Select your Wedding Band Setting
Simple metal wedding bands don’t have to be as traditional or simple as they sound. You could choose a modern band with a flatter surface and squared edges, or maybe you’d like a dual-tone (or dual-metal) wedding band. You may even like an etched wedding band, textured wedding band, or engraved wedding band.
If you decide to go for the look of a diamond wedding band or other gemstone-encrusted band that has emeralds, rubies, or sapphires, select a setting that appeals to you. A ring may use prongs to hold a single gemstone, or several gemstones, in place on top of the ring. For eternity bands, you’ll need to decide how you want gemstones to appear around the entire band.
Shared prong settings: Shared prong settings use grooved metal wire to hold gemstones in place side by side. Channel settings: Diamonds or gemstones in a channel setting seem to be set side by side directly into the metal. No metal shows between the stones. In a bar channel setting, some metal is visible on the sides of the stones.

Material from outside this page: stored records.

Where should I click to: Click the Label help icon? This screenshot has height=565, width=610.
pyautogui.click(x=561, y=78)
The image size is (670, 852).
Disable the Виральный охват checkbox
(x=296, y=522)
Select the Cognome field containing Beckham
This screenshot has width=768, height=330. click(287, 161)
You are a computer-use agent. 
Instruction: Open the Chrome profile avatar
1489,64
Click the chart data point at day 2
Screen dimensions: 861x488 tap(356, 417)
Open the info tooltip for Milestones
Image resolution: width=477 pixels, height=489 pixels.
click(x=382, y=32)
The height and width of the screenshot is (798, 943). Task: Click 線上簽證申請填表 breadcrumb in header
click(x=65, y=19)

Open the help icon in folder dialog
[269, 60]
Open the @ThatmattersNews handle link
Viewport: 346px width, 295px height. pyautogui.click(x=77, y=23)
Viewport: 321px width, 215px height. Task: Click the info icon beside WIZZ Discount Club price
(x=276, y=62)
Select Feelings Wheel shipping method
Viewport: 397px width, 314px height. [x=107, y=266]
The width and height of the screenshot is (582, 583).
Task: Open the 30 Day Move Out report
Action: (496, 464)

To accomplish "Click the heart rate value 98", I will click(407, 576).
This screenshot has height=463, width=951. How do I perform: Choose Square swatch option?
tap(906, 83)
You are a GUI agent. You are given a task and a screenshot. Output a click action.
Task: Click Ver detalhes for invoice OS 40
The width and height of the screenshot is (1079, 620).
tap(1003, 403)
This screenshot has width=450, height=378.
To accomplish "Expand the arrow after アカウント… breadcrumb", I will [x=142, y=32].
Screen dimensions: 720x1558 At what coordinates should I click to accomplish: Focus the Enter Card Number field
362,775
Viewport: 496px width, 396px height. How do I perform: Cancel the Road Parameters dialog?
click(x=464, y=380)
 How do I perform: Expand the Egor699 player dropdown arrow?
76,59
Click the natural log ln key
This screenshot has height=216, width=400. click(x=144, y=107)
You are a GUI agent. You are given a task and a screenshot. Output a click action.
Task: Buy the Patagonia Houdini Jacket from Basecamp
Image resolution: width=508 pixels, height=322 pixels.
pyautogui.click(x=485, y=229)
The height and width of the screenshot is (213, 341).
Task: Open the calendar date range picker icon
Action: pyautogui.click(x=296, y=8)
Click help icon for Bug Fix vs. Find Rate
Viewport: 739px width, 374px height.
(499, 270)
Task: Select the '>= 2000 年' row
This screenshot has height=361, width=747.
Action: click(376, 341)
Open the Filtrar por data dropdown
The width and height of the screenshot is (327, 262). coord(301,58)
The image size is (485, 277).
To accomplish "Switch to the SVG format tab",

* Pavé settings: Holes are drilled into the ring to create a pavé setting. Then, small jewels (usually diamonds) are set into the holes. The entire surface of the ring sparkles with a “paving” of gemstones.
Complement your hand
When buying a wedding band, or any type of ring, you may want to choose a style that echoes the shape of your hand. Basically, people with larger, wider hands can more easily wear larger bands with large stones and multi-levels than people with more narrow or petite hands. A delicate or narrow wedding band may look out of place on a larger hand, while a chunky band with large stones may look too gaudy on a small hand. Rings are three-dimensional, so take height into consideration as well. A slender finger wearing a ring with a tall setting can look very graceful.